Mobi-Kids kick-off meeting
Are communication technologies and environmental exposures risk factors for brain cancer in young people?
Today marks the start of the international multi-centre study MOBI-KIDS, involving research groups in 13 countries investigating a relationship between communication technologies including mobile phones and environmental factors and brain cancer in young people.
Among the childhood malignancies, brain tumours are the second most common malignancy, after leukemia. The incidence of these tumours in young people under 20 years of age has been increasing recently. Although survival has improved considerably, the prevention of brain tumours is an important aim, but continues to be a challenge.
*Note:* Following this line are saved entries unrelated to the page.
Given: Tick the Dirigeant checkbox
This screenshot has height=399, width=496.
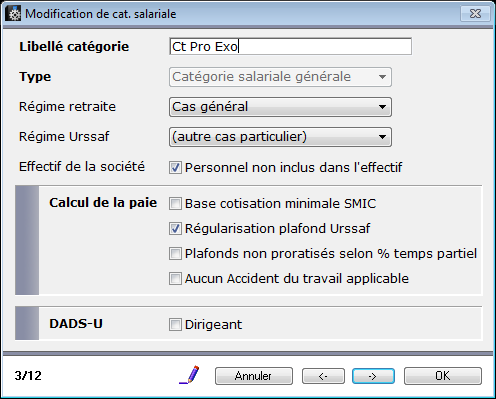Looking at the screenshot, I should pos(175,324).

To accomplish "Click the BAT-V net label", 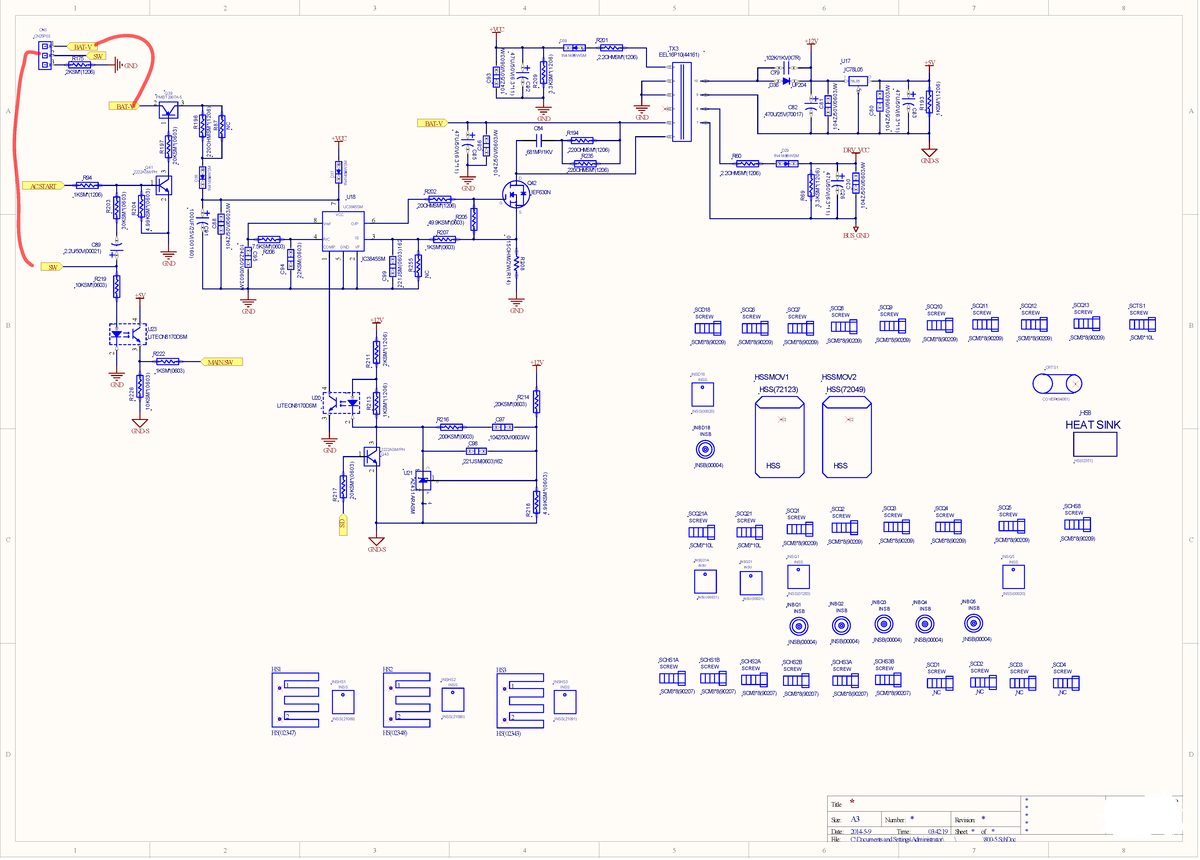I will 82,47.
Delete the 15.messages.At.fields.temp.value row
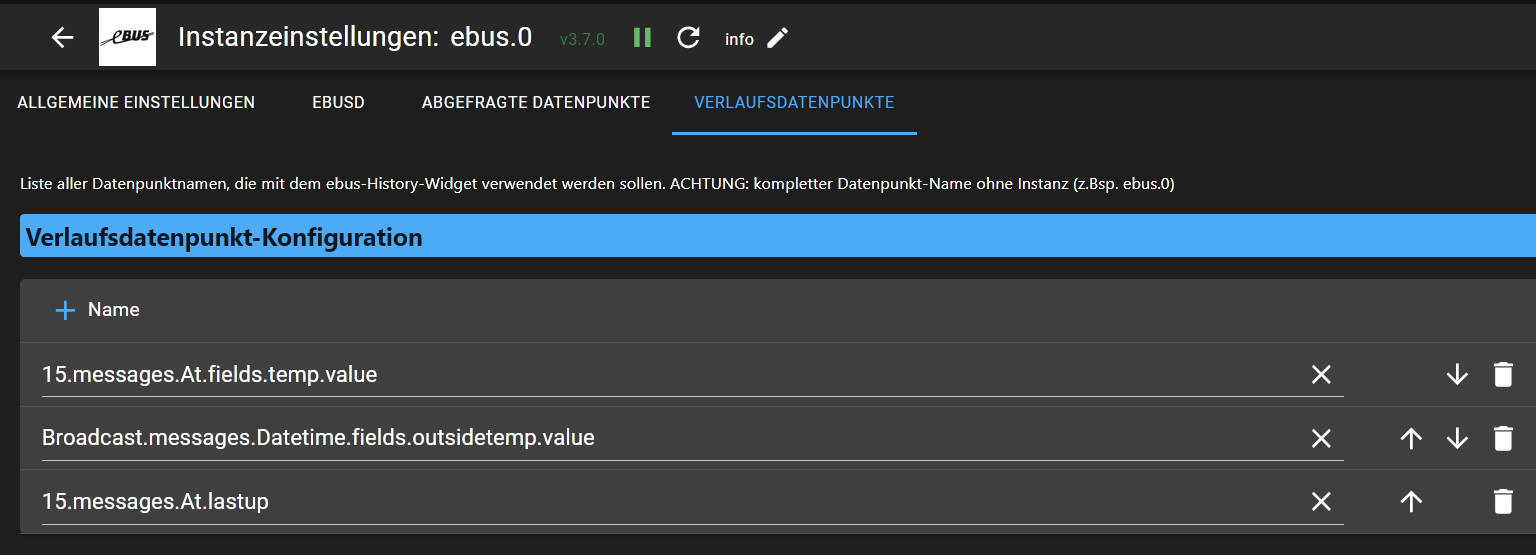The height and width of the screenshot is (555, 1536). pyautogui.click(x=1502, y=374)
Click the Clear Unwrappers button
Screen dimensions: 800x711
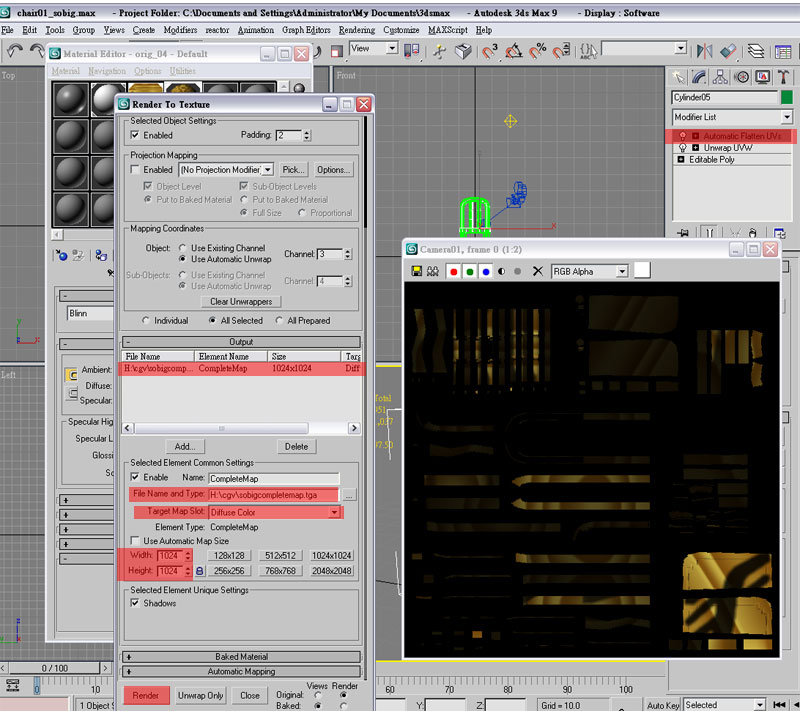(241, 301)
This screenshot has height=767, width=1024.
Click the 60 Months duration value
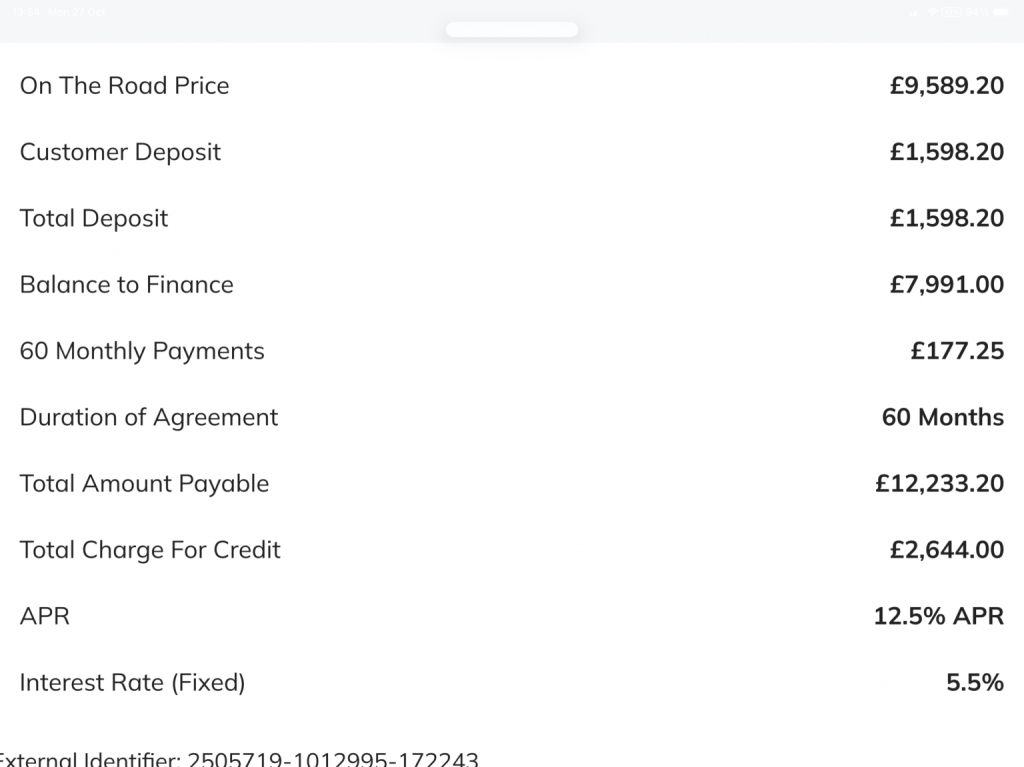coord(942,417)
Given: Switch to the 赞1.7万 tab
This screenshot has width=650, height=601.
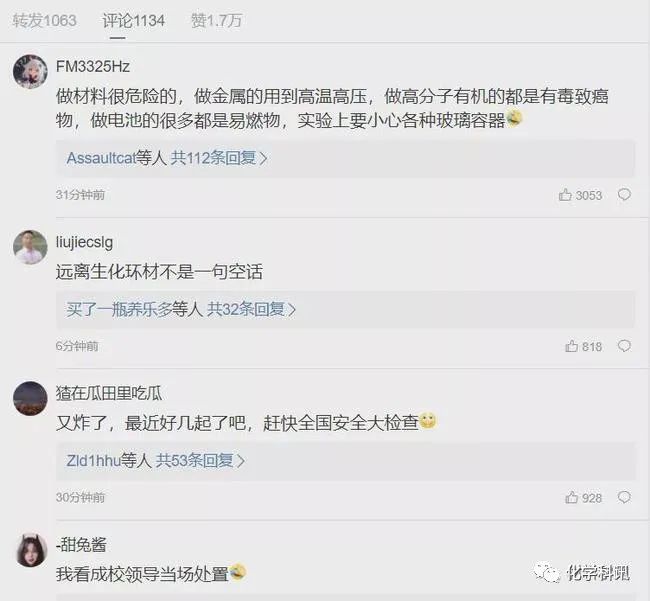Looking at the screenshot, I should coord(216,20).
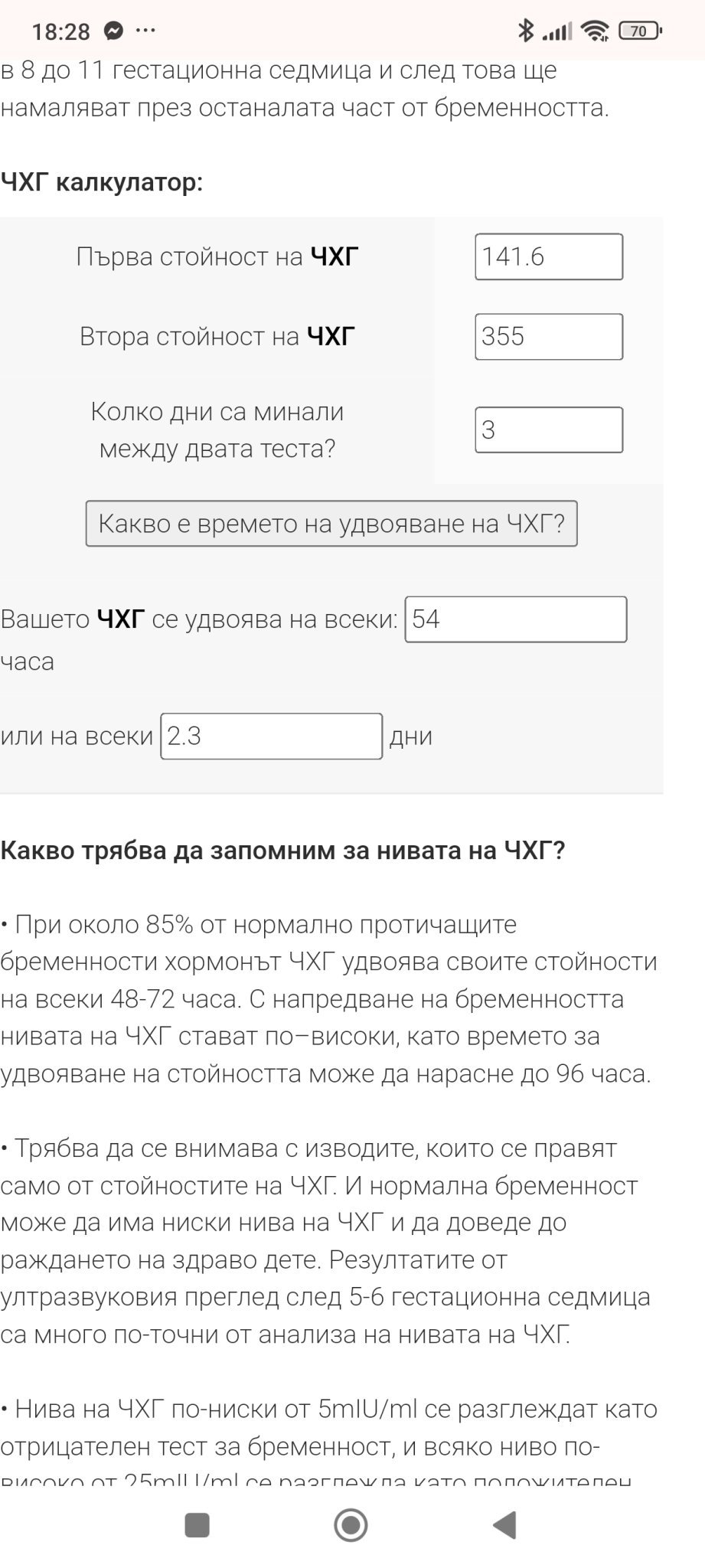Tap the 18:28 clock in status bar
705x1568 pixels.
pyautogui.click(x=60, y=31)
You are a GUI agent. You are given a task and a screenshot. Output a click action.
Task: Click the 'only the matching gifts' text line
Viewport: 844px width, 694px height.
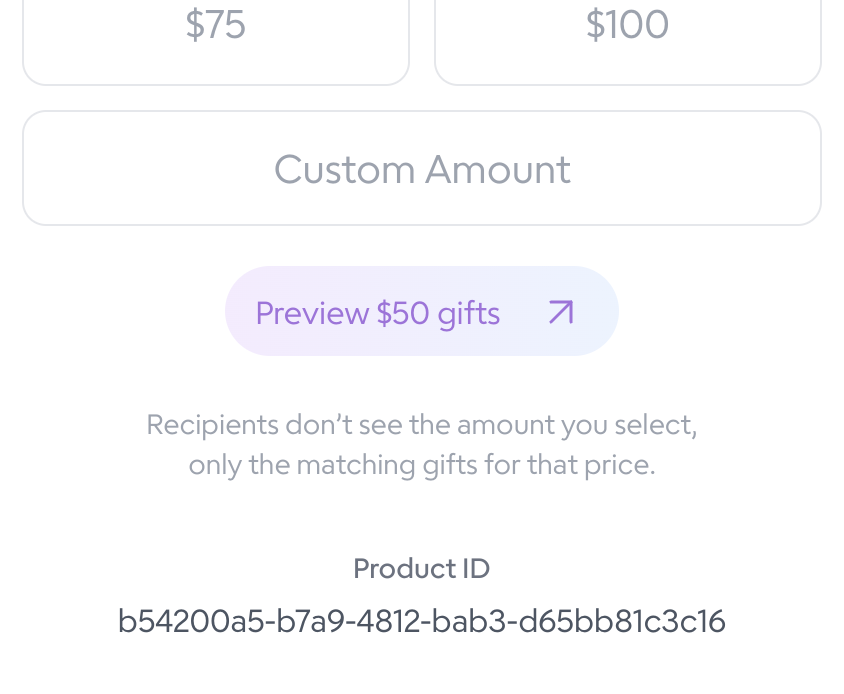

So far, little is known about risk factors for brain tumours. Some factors (e.g. exposure to ionizing radiation) and family history of brain cancer are known to increase the risk of developing brain tumours. Other environmental factors (e.g., exposure to chemicals, nutrition during pregnancy or exposure to electromagnetic fields including cellular phone use) may be associated with brain tumours. With respect to the latter, the use of cellular phones and other communication technologies has increased dramatically over the last decade, especially in children and its role in the development of brain cancer in young people has yet to be studied.
One problem in the study of environmental risk factors and brain cancer in young people has been the limited number of children included in previous studies. Although the frequency of brain cancer may have increased in young people over recent decades, it is fortunately still a rare disease. Therefore, international studies are needed to answer such research questions.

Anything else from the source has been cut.